Acerto: merchandising social orgânico
Segundo Sol tratou de questões que vêm sendo discutidas pela sociedade nos últimos anos sem exageros, fugindo do tom didático demais que acaba pautando o merchandising social em muitas novelas. Homofobia e machismo entraram de modo orgânico no folhetim, como no arco de Maura (Nanda Costa), que se revelou lésbica para a família. Já sua mãe, Nice (Kelzy Ecard), vivia um relacionamento abusivo com o marido, Agenor (Roberto Bonfim), mas, aos poucos, entrou em contato com os ideais feministas e se libertou da situação.
Erro: Bahia branca
Ainda antes de Segundo Sol estrear, a Rede Globo foi notificada pelo Ministério Público Federal pelo baixo número de negros na novela. A trama de João Emanuel Carneiro se passa em Salvador, Bahia, Estado com o maior porcentual de população negra do Brasil – por lá, 76% dos habitantes se autodeclaram pretos ou pardos, segundo o IBGE. O elenco da novela, no entanto, não reflete essa distribuição social. Dos 35 personagens creditados no site oficial do folhetim, apenas cinco – Roberval (Fabrício Boliveira), Zefa (Cláudia di Moura), Doralice (Roberta Rodrigues), Acácio (Dan Ferreira) e Pai Didico (João Acaiabe) – são negros.

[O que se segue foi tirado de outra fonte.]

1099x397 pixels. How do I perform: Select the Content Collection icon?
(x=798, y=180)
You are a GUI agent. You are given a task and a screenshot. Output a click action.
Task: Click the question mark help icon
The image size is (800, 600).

Diante da notificação, a emissora afirmou que “respeita a diversidade e repudia qualquer tipo de preconceito e discriminação, inclusive o racial”, e disse que a sugestão do MPF seria implementada na segunda fase da trama. Porém, após o salto de 20 anos no tempo, surgiu apenas um novo personagem negro, Acácio. Na internet, usuários criaram a campanha “Eu poderia estar em Segundo Sol”, que sugeria atores negros para o elenco do folhetim das 9. Nomes como Sheron Menezzes, Taís Araújo e Lázaro Ramos foram citados.
Acerto: família Athayde
A trama detalhada da família Athayde sustentaria, sozinha, toda a novela. Com personagens complexos e questões importantes, como racismo e corrupção, o clã se tornou bem mais interessante que os Falcão. Claudine (Cássia Kiss) criou Edgar (Caco Ciocler) como seu filho, mesmo sabendo que ele era fruto do relacionamento extraconjugal de seu marido, Severo (Odilon Wagner), com a empregada, Zefa. Do romance nasceu também Roberval, negro como a mãe e, por isso, criado à margem. No leito de morte, no entanto, a socialite contou a verdade para o enteado. Revoltado com a mãe, que lhe escondeu a origem, com o pai, que o renegou, e com o irmão, que roubou sua namorada, Cacau (Fabiula Nascimento), Roberval desapareceu, para voltar anos depois, milionário. Como vingança, o ricaço se envolveu com a cunhada, Karen (Maria Luisa Mendonça) e, por um triz, não beijou também a sobrinha, Rochelle (Giovana Lancelotti). Desapossados de sua fortuna depois das autoridades acusarem Severo de corrupção, Edgar virou taxista e Karen, vendedora. Rochelle ficou humilde após ser diagnosticada com a Síndrome de Guillain-Barré e Roberval finalmente perdoou a família.
Erro: déjà vu
João Emanuel Carneiro abusou das repetições de enredos. O espectador assistiu em déjà vu (termo francês usado para descrever a sensação de já ter vivido alguma situação) Laureta forjar a morte de Remy, como forjou a de Beto Falcão, anos antes; os irmãos Ícaro e Valentim brigarem pelo amor de Rosa, como Roberval e Edgar por Cacau na primeira fase da trama; e Severo ganhar dois filhos durante a novela: Roberval e, num duplo twist carpado, Karola, com quem não teve contato nenhum durante a trama.